• [Prompt]
Could you transcribe exactly the lines from the one containing "Select the Integrations grid-plus icon" through the last line of the records below, leaving out the pictures?

• [Records for this exercise]
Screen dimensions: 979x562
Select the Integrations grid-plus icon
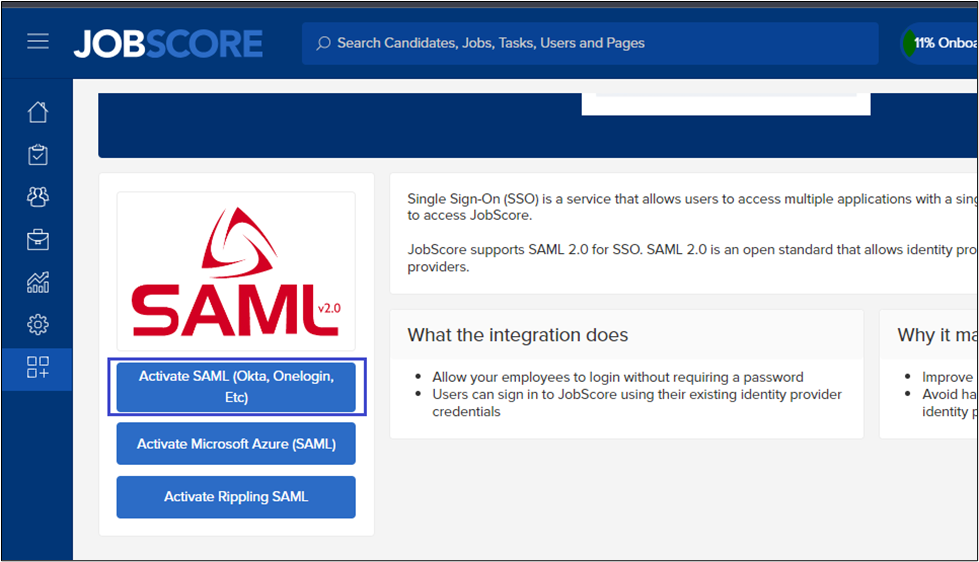pyautogui.click(x=38, y=367)
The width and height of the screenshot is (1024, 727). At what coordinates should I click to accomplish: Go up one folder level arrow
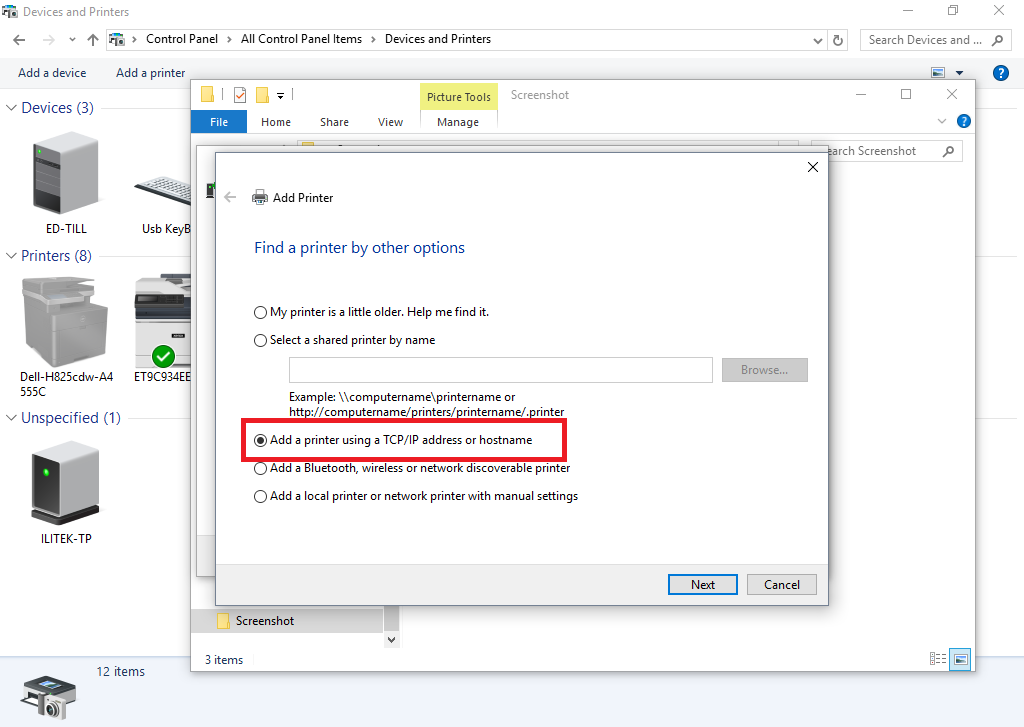click(93, 40)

• [Answer area]
Select the Integrations grid-plus icon
pyautogui.click(x=38, y=367)
The width and height of the screenshot is (1024, 727). At what coordinates should I click to accomplish: Go up one folder level arrow
click(93, 40)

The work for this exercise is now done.